Copy out the records that appear below, exactly as each one reads.
-------- DATA SUPPLIED --------
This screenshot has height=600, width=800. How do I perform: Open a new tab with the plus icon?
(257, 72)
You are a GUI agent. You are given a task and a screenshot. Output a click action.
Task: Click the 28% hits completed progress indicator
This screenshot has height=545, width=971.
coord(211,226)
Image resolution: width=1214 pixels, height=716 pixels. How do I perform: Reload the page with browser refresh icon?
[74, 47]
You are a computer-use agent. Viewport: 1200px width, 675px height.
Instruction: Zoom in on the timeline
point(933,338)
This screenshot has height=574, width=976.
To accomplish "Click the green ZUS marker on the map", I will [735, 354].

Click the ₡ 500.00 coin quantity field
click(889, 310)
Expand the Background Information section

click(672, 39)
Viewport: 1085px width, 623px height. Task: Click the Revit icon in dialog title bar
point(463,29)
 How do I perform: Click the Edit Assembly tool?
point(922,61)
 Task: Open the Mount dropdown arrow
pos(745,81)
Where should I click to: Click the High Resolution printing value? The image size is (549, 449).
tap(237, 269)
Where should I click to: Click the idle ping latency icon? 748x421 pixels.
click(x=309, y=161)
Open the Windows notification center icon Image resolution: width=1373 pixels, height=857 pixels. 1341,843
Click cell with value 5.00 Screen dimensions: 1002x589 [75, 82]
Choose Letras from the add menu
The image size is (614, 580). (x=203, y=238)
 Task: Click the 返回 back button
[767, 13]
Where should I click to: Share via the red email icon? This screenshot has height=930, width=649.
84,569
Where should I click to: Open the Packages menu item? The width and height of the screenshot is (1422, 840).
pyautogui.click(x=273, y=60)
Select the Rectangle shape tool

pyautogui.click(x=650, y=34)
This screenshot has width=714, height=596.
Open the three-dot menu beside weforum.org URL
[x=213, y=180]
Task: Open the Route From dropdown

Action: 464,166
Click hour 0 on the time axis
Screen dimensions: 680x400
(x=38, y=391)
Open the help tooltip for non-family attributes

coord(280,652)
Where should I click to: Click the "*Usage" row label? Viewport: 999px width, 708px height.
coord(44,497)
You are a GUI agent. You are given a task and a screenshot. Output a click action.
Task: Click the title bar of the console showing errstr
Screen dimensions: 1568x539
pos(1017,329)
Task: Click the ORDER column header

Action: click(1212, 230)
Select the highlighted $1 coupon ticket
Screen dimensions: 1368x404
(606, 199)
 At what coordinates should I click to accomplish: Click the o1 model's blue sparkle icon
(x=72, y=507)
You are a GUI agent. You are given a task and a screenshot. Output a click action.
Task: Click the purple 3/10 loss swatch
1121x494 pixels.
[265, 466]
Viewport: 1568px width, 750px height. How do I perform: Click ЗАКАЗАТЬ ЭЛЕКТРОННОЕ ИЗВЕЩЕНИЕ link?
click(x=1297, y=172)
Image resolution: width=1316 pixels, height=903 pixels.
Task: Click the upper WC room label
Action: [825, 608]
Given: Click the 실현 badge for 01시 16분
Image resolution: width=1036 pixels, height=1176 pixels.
--------
RESPONSE FOR THIS EXERCISE>
This screenshot has height=600, width=800. How do I perform: Open a new tab with the plus icon?
(257, 72)
You are a GUI agent. You are given a task and a screenshot. Output a click action.
Task: Click the 28% hits completed progress indicator
This screenshot has height=545, width=971.
coord(211,226)
Image resolution: width=1214 pixels, height=716 pixels. How do I perform: Reload the page with browser refresh icon?
[74, 47]
You are a computer-use agent. Viewport: 1200px width, 675px height.
Instruction: Zoom in on the timeline
point(933,338)
This screenshot has height=574, width=976.
To accomplish "Click the green ZUS marker on the map", I will [735, 354].

Click the ₡ 500.00 coin quantity field
click(889, 310)
Expand the Background Information section

click(672, 39)
Viewport: 1085px width, 623px height. Task: Click the Revit icon in dialog title bar
point(463,29)
 How do I perform: Click the Edit Assembly tool?
point(922,61)
 Task: Open the Mount dropdown arrow
pos(745,81)
Where should I click to: Click the High Resolution printing value? The image size is (549, 449).
tap(237, 269)
Where should I click to: Click the idle ping latency icon? 748x421 pixels.
click(x=309, y=161)
Open the Windows notification center icon Image resolution: width=1373 pixels, height=857 pixels. 1341,843
Click cell with value 5.00 Screen dimensions: 1002x589 [75, 82]
Choose Letras from the add menu
The image size is (614, 580). (x=203, y=238)
 Task: Click the 返回 back button
[767, 13]
Where should I click to: Share via the red email icon? This screenshot has height=930, width=649.
84,569
Where should I click to: Open the Packages menu item? The width and height of the screenshot is (1422, 840).
pyautogui.click(x=273, y=60)
Select the Rectangle shape tool

pyautogui.click(x=650, y=34)
This screenshot has width=714, height=596.
Open the three-dot menu beside weforum.org URL
[x=213, y=180]
Task: Open the Route From dropdown

Action: 464,166
Click hour 0 on the time axis
Screen dimensions: 680x400
(x=38, y=391)
Open the help tooltip for non-family attributes

coord(280,652)
Where should I click to: Click the "*Usage" row label? Viewport: 999px width, 708px height.
coord(44,497)
You are a GUI agent. You are given a task and a screenshot. Output a click action.
Task: Click the title bar of the console showing errstr
Screen dimensions: 1568x539
pos(1017,329)
Task: Click the ORDER column header

Action: click(1212, 230)
Select the highlighted $1 coupon ticket
Screen dimensions: 1368x404
(606, 199)
 At what coordinates should I click to accomplish: Click the o1 model's blue sparkle icon
(x=72, y=507)
You are a GUI agent. You are given a task and a screenshot. Output a click action.
Task: Click the purple 3/10 loss swatch
1121x494 pixels.
[265, 466]
Viewport: 1568px width, 750px height. How do I perform: Click ЗАКАЗАТЬ ЭЛЕКТРОННОЕ ИЗВЕЩЕНИЕ link?
click(x=1297, y=172)
Image resolution: width=1316 pixels, height=903 pixels.
Task: Click the upper WC room label
Action: [825, 608]
Given: Click the 실현 badge for 01시 16분
Image resolution: width=1036 pixels, height=1176 pixels.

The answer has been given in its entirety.